Pick up the seminar announcement about genotype, phenotype and disease where it stops, and continue it after its last sentence.

*** Document section ***

Olivier Lichtarge, MD, PhD

 Computational and Integrative Biomedical Research Center, Baylor College of Medicine, Houston, TX

Mardi 5 février, 10:30-12:00Salle 3195, Pavillon André-Aisenstadt

    Université de Montréal, 2920 Chemin de la Tour

 

Résumé:

The relationship between genotype and phenotype shapes evolution in the long run, and human health every day. Although a complete solution may seem intractable, we will show two complementary approaches that provide insights into disease mechanisms and drug targets. First, we apply machine learning to networks of data and text. In p53 biology, malaria, and for drug discovery, these networks connect genes to chemicals and to diseases in ways that are novel, predictive, and which illustrate how data integration may yield automated discovery of new therapeutic paths. For precision medicine, however, we must also understand the role of individual genome variants in disease. For this we show a second approach: a new calculus of fitness landscapes that measures the co-evolution of DNA and fitness. A differential part quantifies the impact of mutations on proteins, patients and populations, including morbidity and mortality. An integral part solves which genes drive a phenotype, such as, antibiotic resistance in bacteria, tumors in cancers, and cognition in autism or in Alzheimer’s disease. Much work remains, but, so far, both approaches appear to be general, unbiased, scalable and complementary. Together they point to new disease genes and potentially will help guide clinical decisions tailored to each patient.

*** End of Document section ***
*** Provided data ***

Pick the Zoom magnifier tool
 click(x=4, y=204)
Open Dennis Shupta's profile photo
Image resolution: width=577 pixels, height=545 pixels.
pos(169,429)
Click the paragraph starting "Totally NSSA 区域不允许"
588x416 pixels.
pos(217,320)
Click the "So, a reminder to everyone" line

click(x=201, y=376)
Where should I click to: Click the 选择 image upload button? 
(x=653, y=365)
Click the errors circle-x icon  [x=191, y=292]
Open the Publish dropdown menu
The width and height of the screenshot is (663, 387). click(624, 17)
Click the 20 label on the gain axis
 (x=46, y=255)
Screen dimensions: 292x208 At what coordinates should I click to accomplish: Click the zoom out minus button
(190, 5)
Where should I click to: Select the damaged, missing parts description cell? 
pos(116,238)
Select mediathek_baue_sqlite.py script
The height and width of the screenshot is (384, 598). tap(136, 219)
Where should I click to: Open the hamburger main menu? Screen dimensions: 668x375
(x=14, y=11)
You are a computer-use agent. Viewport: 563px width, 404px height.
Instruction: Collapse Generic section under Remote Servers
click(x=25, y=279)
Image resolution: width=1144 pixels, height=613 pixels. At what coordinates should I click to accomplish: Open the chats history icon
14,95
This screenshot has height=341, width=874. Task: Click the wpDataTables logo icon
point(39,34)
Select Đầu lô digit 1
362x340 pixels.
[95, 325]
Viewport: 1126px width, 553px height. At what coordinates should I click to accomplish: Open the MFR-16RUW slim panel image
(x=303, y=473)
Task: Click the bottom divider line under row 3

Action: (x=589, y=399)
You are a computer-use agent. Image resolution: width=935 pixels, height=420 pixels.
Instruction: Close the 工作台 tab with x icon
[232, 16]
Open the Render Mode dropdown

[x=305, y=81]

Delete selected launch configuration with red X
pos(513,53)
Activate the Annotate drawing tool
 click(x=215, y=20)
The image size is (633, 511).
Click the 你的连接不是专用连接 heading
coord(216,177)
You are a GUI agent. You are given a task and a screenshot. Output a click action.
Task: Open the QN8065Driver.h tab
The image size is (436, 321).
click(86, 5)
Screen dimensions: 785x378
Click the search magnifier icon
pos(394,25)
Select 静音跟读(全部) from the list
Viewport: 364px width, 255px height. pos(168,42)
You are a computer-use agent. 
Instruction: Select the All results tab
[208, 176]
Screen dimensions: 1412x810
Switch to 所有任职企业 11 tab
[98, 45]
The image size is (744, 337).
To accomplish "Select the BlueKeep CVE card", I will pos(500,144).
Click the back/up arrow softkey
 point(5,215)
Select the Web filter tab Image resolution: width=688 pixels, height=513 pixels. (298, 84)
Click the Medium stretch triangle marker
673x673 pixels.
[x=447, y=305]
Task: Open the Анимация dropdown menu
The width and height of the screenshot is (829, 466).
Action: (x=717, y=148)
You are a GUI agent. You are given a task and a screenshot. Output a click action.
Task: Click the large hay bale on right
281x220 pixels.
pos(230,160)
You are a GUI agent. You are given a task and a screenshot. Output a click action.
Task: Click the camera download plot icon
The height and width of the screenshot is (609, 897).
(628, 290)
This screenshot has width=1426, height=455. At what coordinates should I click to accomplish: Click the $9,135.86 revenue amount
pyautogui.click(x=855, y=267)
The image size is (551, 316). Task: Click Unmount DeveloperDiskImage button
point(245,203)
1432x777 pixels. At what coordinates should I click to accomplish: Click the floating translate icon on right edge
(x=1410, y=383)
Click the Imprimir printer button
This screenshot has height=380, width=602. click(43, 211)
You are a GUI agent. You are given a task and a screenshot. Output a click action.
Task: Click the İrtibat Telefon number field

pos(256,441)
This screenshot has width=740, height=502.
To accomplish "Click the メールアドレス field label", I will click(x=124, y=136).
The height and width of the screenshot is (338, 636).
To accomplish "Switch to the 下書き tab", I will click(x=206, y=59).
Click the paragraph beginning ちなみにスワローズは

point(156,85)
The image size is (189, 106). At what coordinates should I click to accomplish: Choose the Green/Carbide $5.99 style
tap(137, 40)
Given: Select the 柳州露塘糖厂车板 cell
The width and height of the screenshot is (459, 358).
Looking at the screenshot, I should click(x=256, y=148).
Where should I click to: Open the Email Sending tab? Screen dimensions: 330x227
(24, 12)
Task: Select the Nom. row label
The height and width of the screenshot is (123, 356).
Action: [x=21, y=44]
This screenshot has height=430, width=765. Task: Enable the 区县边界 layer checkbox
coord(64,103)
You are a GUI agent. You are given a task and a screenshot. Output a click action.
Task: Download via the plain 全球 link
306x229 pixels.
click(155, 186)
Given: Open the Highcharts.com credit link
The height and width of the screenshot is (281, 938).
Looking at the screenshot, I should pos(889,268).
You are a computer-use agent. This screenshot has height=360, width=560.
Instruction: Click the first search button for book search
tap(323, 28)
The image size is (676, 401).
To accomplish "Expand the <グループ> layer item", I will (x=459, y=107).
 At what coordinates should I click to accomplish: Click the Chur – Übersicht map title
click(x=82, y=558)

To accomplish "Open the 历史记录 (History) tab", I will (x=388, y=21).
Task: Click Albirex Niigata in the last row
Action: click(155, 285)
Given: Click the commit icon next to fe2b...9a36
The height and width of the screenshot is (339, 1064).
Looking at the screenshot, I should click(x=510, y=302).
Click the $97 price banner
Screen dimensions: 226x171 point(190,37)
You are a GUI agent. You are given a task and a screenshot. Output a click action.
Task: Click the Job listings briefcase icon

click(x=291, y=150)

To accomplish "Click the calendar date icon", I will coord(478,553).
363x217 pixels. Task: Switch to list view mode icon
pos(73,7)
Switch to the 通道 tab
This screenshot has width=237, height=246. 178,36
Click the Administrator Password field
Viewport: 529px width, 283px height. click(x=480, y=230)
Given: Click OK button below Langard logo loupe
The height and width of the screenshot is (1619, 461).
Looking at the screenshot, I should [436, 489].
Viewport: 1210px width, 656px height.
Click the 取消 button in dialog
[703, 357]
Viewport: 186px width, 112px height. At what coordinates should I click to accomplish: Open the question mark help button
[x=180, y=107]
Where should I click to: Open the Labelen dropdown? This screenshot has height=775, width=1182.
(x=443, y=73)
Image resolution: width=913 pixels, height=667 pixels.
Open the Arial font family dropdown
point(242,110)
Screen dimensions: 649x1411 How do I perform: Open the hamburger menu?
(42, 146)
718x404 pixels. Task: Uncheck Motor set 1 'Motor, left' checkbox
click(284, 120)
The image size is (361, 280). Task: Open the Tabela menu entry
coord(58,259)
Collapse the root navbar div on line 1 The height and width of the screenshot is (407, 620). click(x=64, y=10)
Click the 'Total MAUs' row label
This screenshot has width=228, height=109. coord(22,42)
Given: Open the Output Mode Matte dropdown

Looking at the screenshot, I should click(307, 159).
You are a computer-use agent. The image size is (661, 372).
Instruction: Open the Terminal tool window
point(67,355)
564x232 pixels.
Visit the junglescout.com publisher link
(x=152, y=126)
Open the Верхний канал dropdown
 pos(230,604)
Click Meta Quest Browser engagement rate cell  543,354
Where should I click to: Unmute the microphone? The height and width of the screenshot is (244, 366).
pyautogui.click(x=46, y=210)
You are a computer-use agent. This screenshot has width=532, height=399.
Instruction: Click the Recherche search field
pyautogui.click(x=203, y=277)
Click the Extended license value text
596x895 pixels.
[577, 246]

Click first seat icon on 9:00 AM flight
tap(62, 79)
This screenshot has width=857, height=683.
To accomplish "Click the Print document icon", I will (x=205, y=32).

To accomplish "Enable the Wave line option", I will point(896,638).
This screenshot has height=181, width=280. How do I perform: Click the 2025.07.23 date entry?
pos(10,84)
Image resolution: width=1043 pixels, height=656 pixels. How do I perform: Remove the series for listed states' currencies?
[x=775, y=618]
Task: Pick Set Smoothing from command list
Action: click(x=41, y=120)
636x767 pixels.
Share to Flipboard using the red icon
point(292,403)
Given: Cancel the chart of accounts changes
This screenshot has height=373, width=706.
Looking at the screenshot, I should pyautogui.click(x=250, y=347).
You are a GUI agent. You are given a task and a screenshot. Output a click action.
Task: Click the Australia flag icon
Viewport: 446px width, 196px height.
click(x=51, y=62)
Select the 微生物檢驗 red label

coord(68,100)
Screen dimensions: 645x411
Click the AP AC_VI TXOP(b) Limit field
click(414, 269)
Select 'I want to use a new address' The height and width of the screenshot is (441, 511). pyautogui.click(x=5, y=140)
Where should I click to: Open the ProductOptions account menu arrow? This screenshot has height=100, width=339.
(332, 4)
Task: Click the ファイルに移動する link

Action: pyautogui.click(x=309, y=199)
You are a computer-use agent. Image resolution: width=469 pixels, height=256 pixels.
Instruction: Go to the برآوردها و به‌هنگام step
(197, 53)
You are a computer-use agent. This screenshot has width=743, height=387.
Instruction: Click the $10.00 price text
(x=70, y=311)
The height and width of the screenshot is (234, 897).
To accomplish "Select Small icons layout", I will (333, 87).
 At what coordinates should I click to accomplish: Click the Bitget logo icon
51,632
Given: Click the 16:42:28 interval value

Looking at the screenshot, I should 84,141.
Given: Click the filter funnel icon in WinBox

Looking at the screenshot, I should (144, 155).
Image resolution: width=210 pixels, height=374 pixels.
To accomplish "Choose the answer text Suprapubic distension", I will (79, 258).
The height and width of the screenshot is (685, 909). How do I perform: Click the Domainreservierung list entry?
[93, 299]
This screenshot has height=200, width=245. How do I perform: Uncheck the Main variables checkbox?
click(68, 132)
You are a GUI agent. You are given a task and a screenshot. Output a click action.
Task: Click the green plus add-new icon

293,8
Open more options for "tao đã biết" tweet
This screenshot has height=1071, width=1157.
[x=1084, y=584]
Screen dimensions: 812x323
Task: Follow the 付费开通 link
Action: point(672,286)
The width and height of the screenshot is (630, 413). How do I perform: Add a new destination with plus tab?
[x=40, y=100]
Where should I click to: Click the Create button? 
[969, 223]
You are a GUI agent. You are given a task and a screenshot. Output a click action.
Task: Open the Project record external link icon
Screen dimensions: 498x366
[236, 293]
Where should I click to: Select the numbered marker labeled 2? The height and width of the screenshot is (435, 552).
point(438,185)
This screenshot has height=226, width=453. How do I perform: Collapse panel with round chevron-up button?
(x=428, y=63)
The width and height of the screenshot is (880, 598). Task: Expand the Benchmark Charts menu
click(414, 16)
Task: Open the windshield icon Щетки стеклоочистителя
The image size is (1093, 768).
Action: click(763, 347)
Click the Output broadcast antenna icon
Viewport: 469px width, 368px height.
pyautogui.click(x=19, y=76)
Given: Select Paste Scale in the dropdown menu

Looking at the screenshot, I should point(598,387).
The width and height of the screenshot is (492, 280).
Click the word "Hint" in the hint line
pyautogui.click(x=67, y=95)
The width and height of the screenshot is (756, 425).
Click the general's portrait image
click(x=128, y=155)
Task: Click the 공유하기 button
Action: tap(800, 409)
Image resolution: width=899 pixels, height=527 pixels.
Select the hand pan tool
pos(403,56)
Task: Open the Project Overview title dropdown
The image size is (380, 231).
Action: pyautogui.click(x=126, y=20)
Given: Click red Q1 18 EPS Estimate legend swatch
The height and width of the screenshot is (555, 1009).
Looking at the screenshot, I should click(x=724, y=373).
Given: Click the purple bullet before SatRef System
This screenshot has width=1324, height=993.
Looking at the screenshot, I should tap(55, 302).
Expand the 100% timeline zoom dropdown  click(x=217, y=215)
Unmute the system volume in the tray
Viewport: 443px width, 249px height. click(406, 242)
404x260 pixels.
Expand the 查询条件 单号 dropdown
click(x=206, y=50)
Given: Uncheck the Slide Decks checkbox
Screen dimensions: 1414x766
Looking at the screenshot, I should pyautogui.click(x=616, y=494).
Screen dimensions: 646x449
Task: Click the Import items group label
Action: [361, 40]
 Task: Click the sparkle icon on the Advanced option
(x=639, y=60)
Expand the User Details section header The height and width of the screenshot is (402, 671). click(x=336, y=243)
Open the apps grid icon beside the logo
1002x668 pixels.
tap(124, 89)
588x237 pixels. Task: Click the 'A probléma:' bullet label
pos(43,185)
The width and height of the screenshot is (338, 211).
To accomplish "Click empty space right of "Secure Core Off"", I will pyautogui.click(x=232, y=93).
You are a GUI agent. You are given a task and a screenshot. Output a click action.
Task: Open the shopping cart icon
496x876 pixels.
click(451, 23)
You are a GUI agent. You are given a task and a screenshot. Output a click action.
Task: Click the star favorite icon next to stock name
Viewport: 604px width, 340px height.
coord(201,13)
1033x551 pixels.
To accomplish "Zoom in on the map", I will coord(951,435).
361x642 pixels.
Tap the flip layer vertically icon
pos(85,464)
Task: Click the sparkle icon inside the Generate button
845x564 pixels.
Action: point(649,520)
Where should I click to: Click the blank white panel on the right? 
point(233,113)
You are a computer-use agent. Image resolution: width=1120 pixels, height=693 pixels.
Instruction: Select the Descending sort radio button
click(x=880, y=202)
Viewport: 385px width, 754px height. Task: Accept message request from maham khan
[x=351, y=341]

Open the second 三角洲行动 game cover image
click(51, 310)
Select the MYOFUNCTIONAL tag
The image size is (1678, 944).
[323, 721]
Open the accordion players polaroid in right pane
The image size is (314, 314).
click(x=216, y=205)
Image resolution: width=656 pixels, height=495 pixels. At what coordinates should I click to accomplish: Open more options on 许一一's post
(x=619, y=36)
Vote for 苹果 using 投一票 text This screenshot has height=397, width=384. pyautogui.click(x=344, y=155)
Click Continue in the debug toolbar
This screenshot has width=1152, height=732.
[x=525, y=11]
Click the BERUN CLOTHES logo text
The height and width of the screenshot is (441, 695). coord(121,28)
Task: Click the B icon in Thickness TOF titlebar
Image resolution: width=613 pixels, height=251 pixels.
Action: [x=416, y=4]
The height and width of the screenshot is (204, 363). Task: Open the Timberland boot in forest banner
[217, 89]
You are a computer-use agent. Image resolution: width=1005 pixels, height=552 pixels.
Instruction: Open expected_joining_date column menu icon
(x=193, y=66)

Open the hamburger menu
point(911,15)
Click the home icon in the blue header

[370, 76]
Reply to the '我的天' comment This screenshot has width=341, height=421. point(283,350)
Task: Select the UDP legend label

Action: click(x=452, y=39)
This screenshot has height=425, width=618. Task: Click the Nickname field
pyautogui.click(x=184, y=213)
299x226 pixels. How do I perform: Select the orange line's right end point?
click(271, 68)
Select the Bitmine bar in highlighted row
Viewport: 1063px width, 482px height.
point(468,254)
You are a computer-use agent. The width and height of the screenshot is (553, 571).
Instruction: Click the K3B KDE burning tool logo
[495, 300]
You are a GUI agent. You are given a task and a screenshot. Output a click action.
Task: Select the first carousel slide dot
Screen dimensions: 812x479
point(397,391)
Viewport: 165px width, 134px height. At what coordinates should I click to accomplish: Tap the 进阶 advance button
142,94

*** End of Provided data ***

-- Response area --
Biographie:

Olivier Lichtarge is Director of the Computational and Integrative Biomedical Research Center at Baylor College of Medicine, where he holds the Cullen Chair as a Professor in the Department of Molecular and Human Genetics. His computational Laboratory is at the interface between bioinformatics, machine learning and evolutionary theory and works on applications from bacterial to cancer biology. An early contribution was the Evolutionary Trace (ET) method to predict protein functional sites and associated studies of the allosteric mechanism of signal transduction in G protein coupled receptors. Building on this work, his laboratory developed more recently a formalism describing the impact of individual coding mutations on protein function. This Evolutionary Action (EA) theory formulates a general and computable differential equation for the co-evolution of genotype and phenotype. This equation is notable for consistently performing well against the most advanced machine learning methods at the blinded CAGI challenges, and recovering the distribution of fitness effect predicted by Fisher, in 1930. In Mendelian diseases, and some cancers, the EA equation is also predictive of morbidity and mortality. Other contributions are analyses of heterogeneous networks and of the literature by text mining leading to the automated generation of hypotheses. He was trained in Mathematics and Physics at McGill (B.Sc. first class joint honors), in Biophysics and Medicine at Stanford (M.D., Ph.D., with Oleg Jardetzky and Bruce Buchanan), and in Internal Medicine and Endocrinology at UCSF, where he also completed a postdoc in Pharmacology (with Fred Cohen and Henry Bourne). He learned most, however, from his spouse of 30 years, Karen Urbani M.D., and their three children.